Gracias a una beca que le otorgó el gobierno de Jalisco, viajó a Europa en 1921. Un año después participó en el II Salón de Verano en Madrid. En la capital española, además de volverse cercano a los escritores mexicanos Luis G. Urbina y Alfonso Reyes, conoció las innovaciones geométricas de Picasso, a la par de interesarse por los viejos maestros y sus métodos —como las estilizaciones de El Greco, las veladuras en Vélazquez o los empastados en Goya—. Todo este aprendizaje es visible en su trabajo como expresión de una búsqueda reiterada por la perfección técnica.
Carlos Orozco Romero, Cabeza de mujer, 1932, óleo sobre tela. Museo de Arte Moderno.
En 1923 regresó a Guadalajara en donde estudió grabado con el peruano José Sabogal y se incorporó al naciente movimiento muralista. Siguiendo los pasos de Siqueiros y de la Cueva, pintó tres murales, entre los que destaca el realizado en el Museo Regional, Alfareros totonacas, que da cuenta de su interés por la escultura antigua del Occidente del país, la cual comenzó a coleccionar fervientemente. No obstante, con el ánimo de no caer en arqueologismos banales o folclóricos, decidió acercarse al arte prehispánico a través de una lectura moderna de las semiabstracciones escultóricas de diversas culturas, en particular de la tarasca y la otomí.
En la década de los 30, sus obras se presentaron en diversos recintos culturales de Estados Unidos como el Arts Center y los Delphic Studios (ambos en Nueva York), la Wilmington Society of Arts en Carolina del Norte, el Art Institute de Chicago y en el Golden Gate International Exhibition de San Francisco.
Durante esta época, el lenguaje plástico de Carlos Orozco se relaciona con el surrealismo, perceptible tanto en los paisajes desolados e impregnados de nostalgia como en el recurso del maniquí. A diferencia de otros autores que también hicieron uso de este último, en la obra de Orozco Romero, el autómata se convierte en un muñeco, una figura guiñolesca atada a un destino dramático o absurdo.

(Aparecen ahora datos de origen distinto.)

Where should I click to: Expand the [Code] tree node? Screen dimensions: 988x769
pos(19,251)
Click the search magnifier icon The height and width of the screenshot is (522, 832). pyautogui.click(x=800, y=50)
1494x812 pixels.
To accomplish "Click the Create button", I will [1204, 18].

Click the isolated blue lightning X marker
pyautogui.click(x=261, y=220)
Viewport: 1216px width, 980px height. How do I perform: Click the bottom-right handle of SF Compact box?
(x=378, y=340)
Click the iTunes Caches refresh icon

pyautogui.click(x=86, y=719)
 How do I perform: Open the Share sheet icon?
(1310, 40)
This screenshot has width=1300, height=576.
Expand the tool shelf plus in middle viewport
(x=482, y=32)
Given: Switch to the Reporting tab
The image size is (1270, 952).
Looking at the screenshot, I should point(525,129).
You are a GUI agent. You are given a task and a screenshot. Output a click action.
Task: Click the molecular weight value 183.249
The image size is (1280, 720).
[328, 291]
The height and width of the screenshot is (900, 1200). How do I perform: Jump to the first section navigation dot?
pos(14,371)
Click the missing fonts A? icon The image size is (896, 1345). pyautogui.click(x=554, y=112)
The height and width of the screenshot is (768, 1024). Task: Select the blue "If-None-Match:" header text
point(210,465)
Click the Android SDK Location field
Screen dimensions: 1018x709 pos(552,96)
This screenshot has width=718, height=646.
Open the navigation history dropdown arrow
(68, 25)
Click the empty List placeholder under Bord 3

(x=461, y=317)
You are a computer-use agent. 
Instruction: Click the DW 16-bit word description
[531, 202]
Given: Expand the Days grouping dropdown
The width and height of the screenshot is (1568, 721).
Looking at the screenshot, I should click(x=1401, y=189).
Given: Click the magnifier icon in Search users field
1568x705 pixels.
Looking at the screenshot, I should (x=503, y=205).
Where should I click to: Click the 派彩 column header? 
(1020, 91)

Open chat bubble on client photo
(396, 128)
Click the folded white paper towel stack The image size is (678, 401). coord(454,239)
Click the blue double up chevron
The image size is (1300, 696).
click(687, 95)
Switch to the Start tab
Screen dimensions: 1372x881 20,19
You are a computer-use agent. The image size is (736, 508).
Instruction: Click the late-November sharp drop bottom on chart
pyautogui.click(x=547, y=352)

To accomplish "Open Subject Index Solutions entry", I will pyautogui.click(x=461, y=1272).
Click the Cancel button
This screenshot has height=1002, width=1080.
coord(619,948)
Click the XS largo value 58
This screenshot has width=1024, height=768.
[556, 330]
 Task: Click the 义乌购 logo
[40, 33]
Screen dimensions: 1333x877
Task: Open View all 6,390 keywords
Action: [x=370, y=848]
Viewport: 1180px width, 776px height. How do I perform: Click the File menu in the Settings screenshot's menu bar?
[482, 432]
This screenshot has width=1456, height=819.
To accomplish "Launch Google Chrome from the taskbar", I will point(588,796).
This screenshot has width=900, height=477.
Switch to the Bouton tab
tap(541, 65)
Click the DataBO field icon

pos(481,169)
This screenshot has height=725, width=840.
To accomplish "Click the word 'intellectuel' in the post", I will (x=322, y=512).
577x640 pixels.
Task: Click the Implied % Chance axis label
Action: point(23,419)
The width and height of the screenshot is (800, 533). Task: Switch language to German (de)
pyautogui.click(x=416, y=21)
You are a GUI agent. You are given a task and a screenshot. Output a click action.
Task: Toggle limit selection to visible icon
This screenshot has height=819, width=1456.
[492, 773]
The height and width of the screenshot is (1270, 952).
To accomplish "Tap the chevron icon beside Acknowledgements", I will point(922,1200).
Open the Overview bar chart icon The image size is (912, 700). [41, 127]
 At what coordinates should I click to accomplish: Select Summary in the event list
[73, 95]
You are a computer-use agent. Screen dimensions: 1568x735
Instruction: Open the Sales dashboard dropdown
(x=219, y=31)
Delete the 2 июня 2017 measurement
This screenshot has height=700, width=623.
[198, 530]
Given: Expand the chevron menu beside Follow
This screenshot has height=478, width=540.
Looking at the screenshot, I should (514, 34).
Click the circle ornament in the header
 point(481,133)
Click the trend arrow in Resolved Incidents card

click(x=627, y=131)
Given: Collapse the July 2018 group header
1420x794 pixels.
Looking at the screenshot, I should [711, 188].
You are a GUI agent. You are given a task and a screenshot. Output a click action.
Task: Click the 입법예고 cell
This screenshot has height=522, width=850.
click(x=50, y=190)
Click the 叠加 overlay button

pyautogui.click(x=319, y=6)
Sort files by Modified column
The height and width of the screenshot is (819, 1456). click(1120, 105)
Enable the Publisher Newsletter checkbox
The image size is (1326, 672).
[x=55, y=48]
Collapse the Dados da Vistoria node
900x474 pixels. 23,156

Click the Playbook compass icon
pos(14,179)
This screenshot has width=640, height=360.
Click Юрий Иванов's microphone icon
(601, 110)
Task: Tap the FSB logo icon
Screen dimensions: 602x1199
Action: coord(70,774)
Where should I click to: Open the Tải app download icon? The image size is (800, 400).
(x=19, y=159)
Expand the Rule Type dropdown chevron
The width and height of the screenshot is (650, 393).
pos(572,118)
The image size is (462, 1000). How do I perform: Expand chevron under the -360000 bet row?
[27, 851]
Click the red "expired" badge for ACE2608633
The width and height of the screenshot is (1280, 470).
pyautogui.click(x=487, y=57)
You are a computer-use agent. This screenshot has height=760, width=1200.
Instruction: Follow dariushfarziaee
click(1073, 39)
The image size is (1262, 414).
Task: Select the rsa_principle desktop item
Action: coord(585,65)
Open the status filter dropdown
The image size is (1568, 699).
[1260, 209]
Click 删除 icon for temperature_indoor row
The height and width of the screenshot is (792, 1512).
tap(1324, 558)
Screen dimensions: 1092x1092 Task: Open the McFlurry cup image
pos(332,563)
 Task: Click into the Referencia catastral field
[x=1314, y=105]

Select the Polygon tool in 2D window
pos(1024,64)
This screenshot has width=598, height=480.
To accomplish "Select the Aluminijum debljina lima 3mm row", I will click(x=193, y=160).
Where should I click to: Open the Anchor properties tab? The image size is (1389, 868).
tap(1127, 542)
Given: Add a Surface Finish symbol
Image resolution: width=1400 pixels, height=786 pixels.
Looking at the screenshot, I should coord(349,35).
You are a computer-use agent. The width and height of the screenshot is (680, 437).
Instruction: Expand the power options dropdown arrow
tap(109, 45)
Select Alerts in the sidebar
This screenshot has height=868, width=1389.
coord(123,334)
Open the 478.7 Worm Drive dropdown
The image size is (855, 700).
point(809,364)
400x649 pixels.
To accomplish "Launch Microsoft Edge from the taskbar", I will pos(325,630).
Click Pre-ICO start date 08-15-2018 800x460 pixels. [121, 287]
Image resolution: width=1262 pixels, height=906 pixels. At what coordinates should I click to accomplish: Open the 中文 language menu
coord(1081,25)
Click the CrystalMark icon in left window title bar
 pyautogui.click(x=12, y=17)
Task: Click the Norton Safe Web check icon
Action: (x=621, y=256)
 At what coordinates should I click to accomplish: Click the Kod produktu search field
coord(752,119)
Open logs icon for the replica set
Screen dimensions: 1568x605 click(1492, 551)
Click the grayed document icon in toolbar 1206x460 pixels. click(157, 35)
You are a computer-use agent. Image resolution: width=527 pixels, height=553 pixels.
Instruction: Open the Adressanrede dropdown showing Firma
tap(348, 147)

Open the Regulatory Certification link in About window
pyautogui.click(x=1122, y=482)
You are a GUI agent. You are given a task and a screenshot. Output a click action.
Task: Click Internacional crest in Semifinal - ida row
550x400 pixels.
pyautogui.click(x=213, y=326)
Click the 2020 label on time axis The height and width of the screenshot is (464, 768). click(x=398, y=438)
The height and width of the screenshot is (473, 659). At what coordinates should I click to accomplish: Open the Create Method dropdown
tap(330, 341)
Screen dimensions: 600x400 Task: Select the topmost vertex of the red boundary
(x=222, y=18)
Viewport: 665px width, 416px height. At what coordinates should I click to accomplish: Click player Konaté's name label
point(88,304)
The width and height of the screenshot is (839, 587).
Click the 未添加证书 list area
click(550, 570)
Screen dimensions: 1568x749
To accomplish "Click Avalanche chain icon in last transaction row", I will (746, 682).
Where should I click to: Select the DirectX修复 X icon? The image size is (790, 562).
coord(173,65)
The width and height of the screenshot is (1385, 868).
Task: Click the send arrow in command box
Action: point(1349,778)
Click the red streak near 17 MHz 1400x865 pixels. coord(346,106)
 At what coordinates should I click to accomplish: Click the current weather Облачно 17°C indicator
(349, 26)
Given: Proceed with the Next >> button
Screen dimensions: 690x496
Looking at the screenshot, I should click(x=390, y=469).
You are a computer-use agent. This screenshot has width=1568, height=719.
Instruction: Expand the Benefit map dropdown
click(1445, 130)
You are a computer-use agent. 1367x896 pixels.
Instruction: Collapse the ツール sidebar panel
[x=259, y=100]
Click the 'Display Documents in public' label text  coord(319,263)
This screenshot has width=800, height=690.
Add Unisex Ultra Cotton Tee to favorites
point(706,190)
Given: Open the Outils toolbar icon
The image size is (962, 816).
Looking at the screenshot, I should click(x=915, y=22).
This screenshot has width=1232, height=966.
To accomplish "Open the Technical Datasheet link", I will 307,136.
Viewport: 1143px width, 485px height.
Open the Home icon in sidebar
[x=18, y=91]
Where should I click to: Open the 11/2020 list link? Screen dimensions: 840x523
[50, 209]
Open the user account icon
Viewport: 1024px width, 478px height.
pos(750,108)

Estos seres fantásticos, estáticos, casi inhumanos, también recuerdan a los juguetes de barro de origen popular.
En 1940 ganó la beca de la Guggenheim Foundation. Fue la época en la que desarrolló algunas de sus pinturas más importantes, entre las que destaca La manda, relacionada con el surrealismo por el ambiente yermo y el rostro extrañamente cubierto por una manta como en la obras de René Magritte. Por su título, evoca un tema religioso, en el que probablemente una mujer embarazada se encamina a cumplir una promesa; como penitencia, de su cuello cuelga un nopal atado —un simbólico collar de espinas— y en sus manos carga una patena para recoger la sangre ofrecida.
Dirigió, desde 1928 a 1932, la Galería de Arte Moderno del Palacio de Bellas Artes junto a Carlos Mérida, con quien también fundó la Escuela de Danza del Instituto Nacional de Bellas Artes. Años después, fue director del Museo de Arte Moderno de México (1962-1964), antes de que este se emplazara en su nuevo hogar en el Bosque de Chapultepec.
Estos métodos fueron parte de su instrucción como académico de arte, en donde tuvo de discípulos a una nueva generación de artistas interesados en el poder expresivo del color: Gilberto Aceves Navarro, Francisco Toledo, Rafael y Pedro Coronel. Orozco Romero se inició de docente en 1928, cuando fue contratado como maestro de dibujo en el Departamento de Bellas Artes de la Secretaria de Educación. En 1942, fue miembro fundador de la Escuela de Pintura y Escultura "La Esmeralda", donde laboró durante 15 años como maestro de dibujo, además de organizar el primer taller libre de pintura.
Carlos Orozco Romero, El actor, 1958, óleo sobre tela. Museo de Arte Moderno.
Orozco Romero también incursionó en la edición de textos de divulgación del arte mexicano, así como en la creación de trajes y escenografías. Por su fecunda carrera, en 1968, el Museo de Arte Moderno le rindió homenaje con una muestra retrospectiva, mientras que, en 1980, fue galardonado con el Premio Nacional de Ciencia y Arte. Murió cuatro años más tarde, el 29 de marzo de 1984 en la Ciudad de México.